The path home felt longer than usual, though my legs knew every twist and turn by memory. Twilight pooled in the low hollows and turned the ferns into black lace. I shifted the scarf wrapped egg against my chest and took sure steps. Each time the bundle bumped my heartbeat quickened, half afraid I would feel it crack in my arms.
I told myself not to look back. The clearing of smoke and shattered shells would still be there in the morning, a scar in the woods to last a long time. Still, each rustle in the undergrowth tugged at my ears, and I caught myself listening for heavy boots... for the scrape of a bow across leather. Only the small hush of night creatures returned - a frog's low croak and the shrill cry of a waking cricket. The forest, speculative, was finding its voice again.
When the trees thinned and the first glimmer of my campfire winked through the trunks, the tension in my shoulders eased up slowly. My home was no house, not really, more of a stubborn compromise with the wild I was living in. Years ago I had pitched a heavy winter canvas tent beside the old cedar stumps, and over time I had stitched the woods into its frame - roughly cut planks propped up as walls, pine sap caulked seams, and a lean-to of cedar slats that caught the rain before it could sink the roof. In summer it smelled like a sun-warmed canvas; in winter, of smoke and pine. Tonight the firelight gilded the edges of the wooden roof like a lantern halo.
I ducked inside. The tent's interior welcomed me with the familiar mingling of wool and woodsmoke. Along the left wall, my iron stove sat with leftover heat from the evening meal. A crooked shelf above the stove held jars of dried herbs, their scents threading the air like faint green ribbons.
I laid the egg on the folded quilt near the stove and slowly unwrapped the scarf.
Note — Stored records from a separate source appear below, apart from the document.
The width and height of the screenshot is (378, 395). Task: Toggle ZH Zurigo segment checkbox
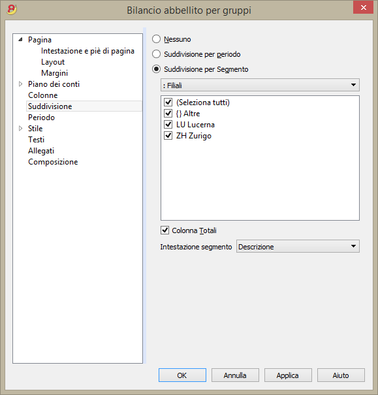[x=168, y=136]
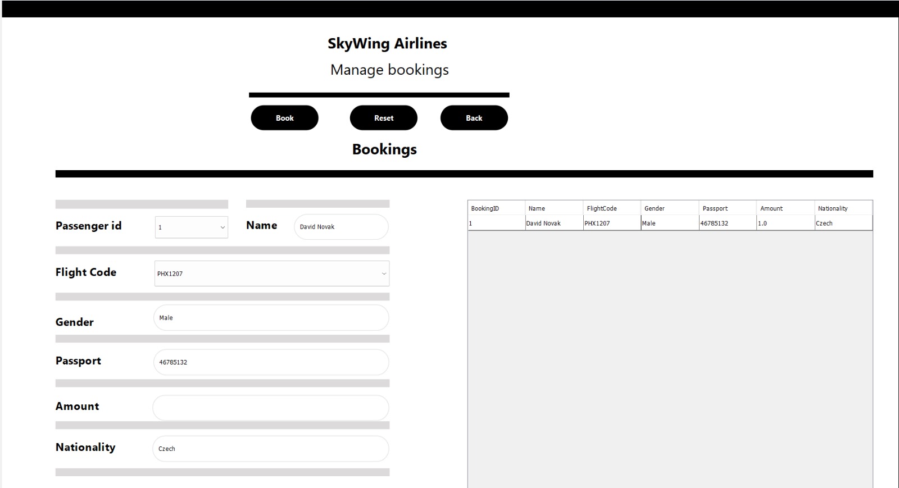This screenshot has width=899, height=488.
Task: Click the Passport column header
Action: [x=728, y=208]
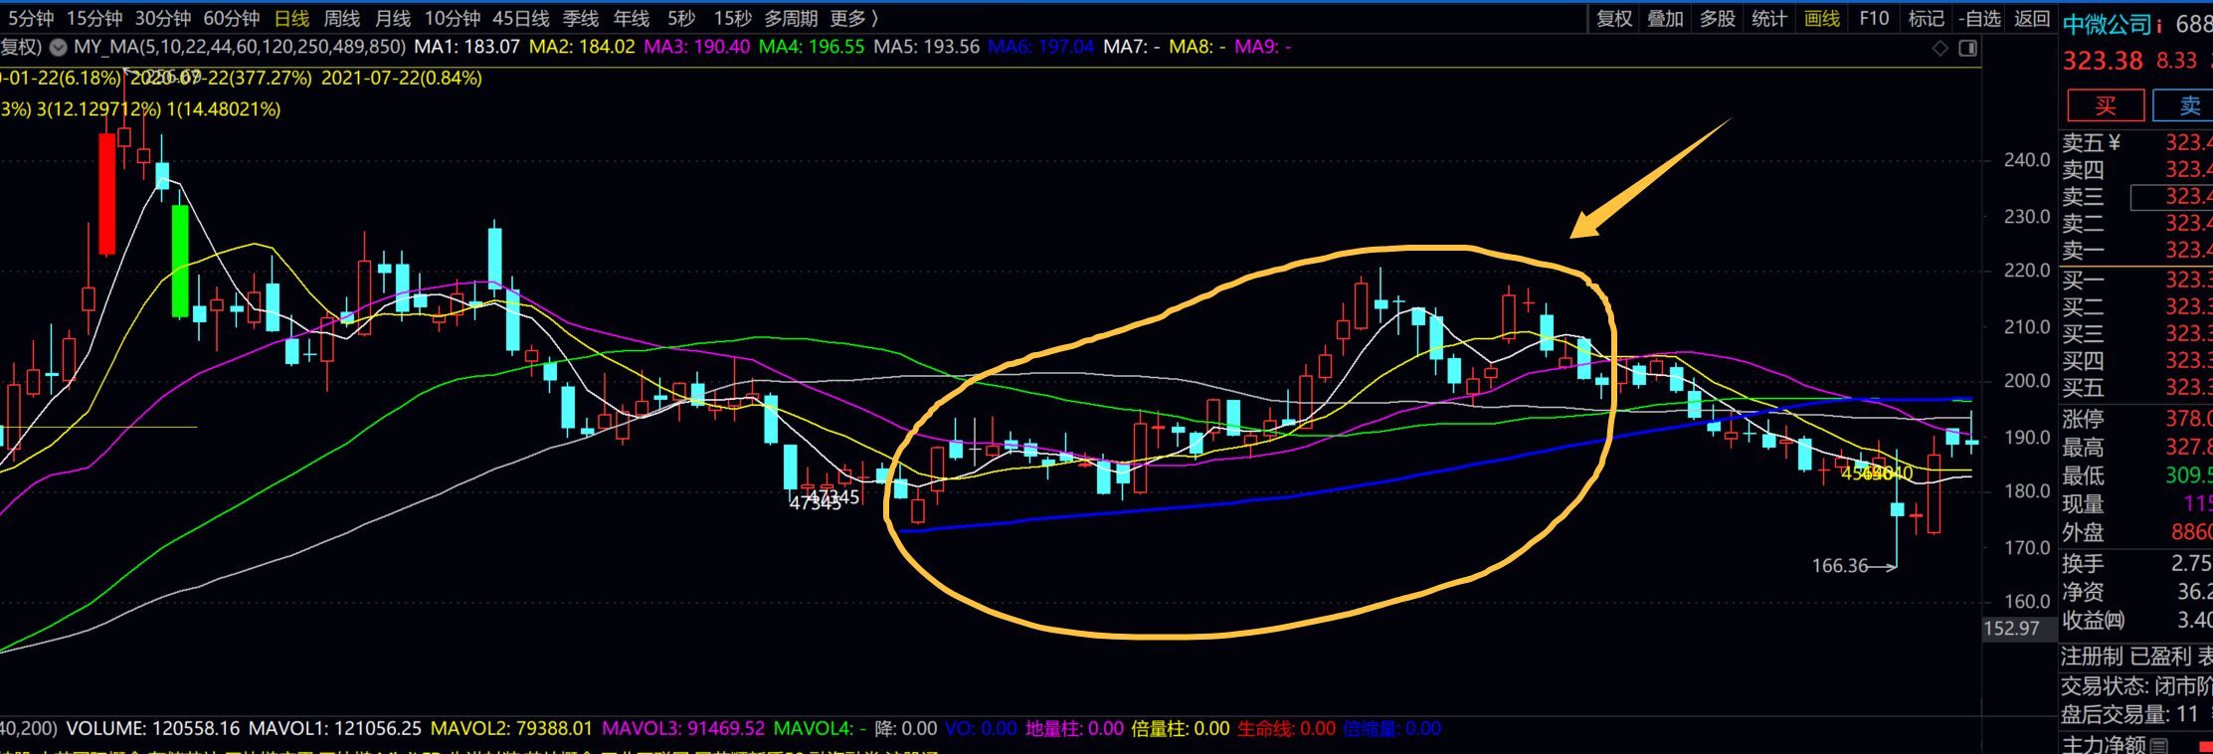Click the 标记 mark tool
This screenshot has width=2213, height=754.
[x=1926, y=18]
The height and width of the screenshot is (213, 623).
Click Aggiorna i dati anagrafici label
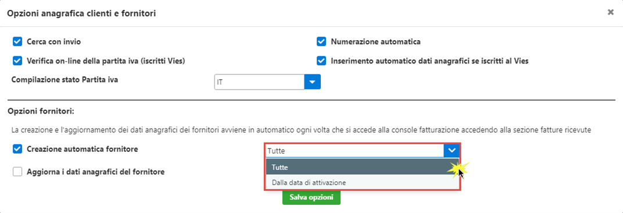[x=95, y=172]
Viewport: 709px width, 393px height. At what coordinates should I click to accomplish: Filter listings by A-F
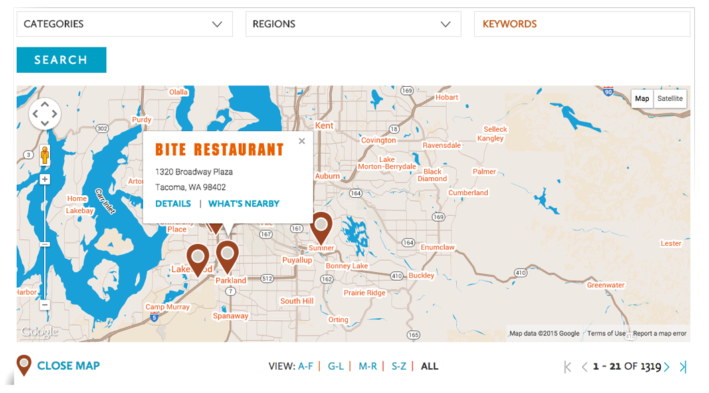click(305, 366)
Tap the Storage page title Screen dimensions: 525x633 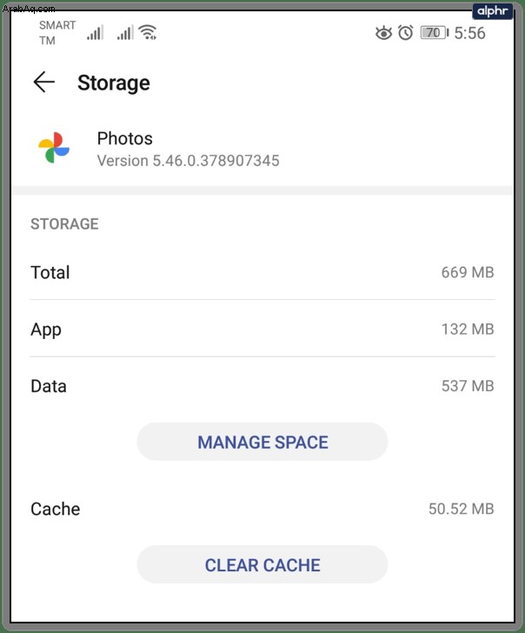point(114,83)
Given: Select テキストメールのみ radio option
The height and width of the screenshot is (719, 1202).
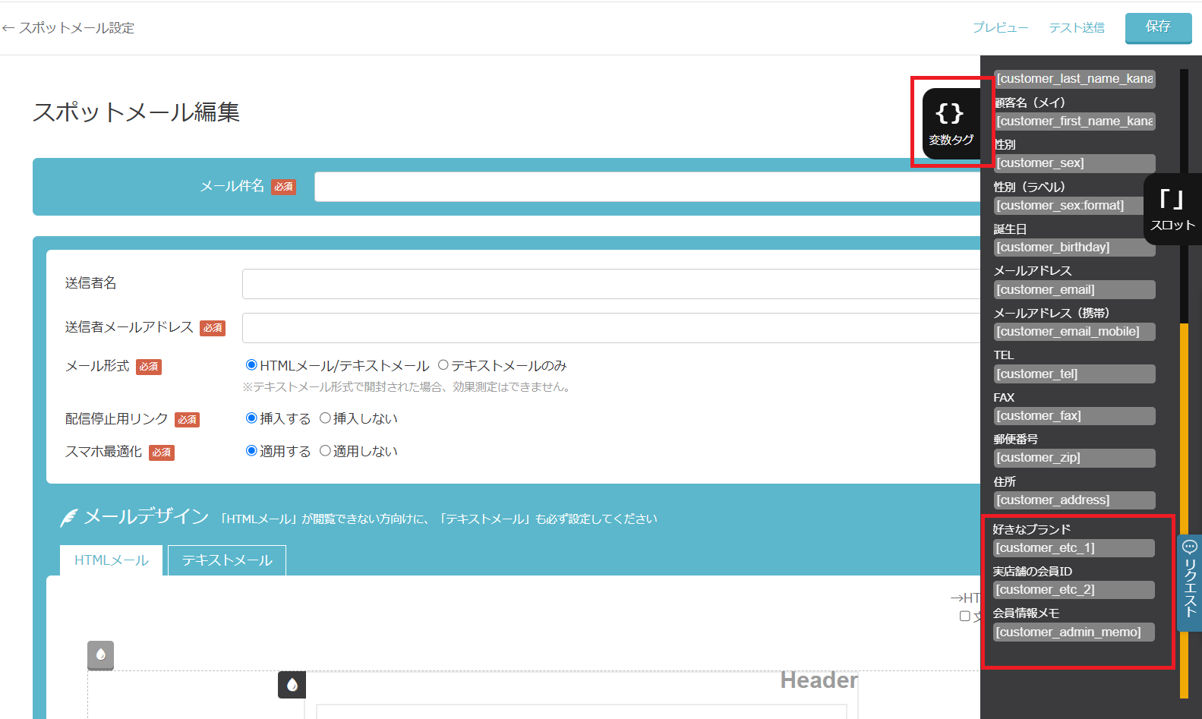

The shell glowed faintly in the firelight, its silver flecks catching every flicker of the flames. A thin mist of breath curled from its surface, or perhaps that was only the warmth rising off the iron stove.
My hands trembled. I had trapped rabbits, dressed deer, mended torn hides and stitched wounds but never had I guarded something so fragile. A life no bigger than my two hands - silent, hidden, and waiting. I rummaged through the pile near the stove for my small wooden bowl and poured in warm water from the kettle. With a scrap of clean linen I dampened the cloth and gently wiped the ash that still smudged the shell. The egg pulsed once beneath my fingers, so faint I might have imagined it.
"Easy now," I murmured. My voice sounded different in the quiet tonight, softer almost mothering. "I'll keep the fire steady."
Outside, the wind rattled the cedar branches like distant chimes. I set an extra log on the stove and watched the flames leap up orange and steady. The quilt beneath the egg grew warm, the silver flecks shimmered as if catching stars. Sleep pulled at me but I refused it. I sat cross-legged beside the stove, listening to the night deepen. The forest had a rhythm I had learned to trust, owl calls, the occasional crack of a falling limb, but tonight each sound seemed to circle the tent like a promise.
Sometime past midnight the egg shifted, just a fraction, a whisper of motion that made my breath catch. No crack yet, only the smallest tremor. I pressed the back of my knuckles to the shell, feeling its gentle heat. "I'm here," I whispered, not sure if I spoke to the tiny life inside or to the silence that wrapped us both.
The fire settled into a low, steady glow. Outside, the forest sighed, and the night closed around us - two hearts, one hidden.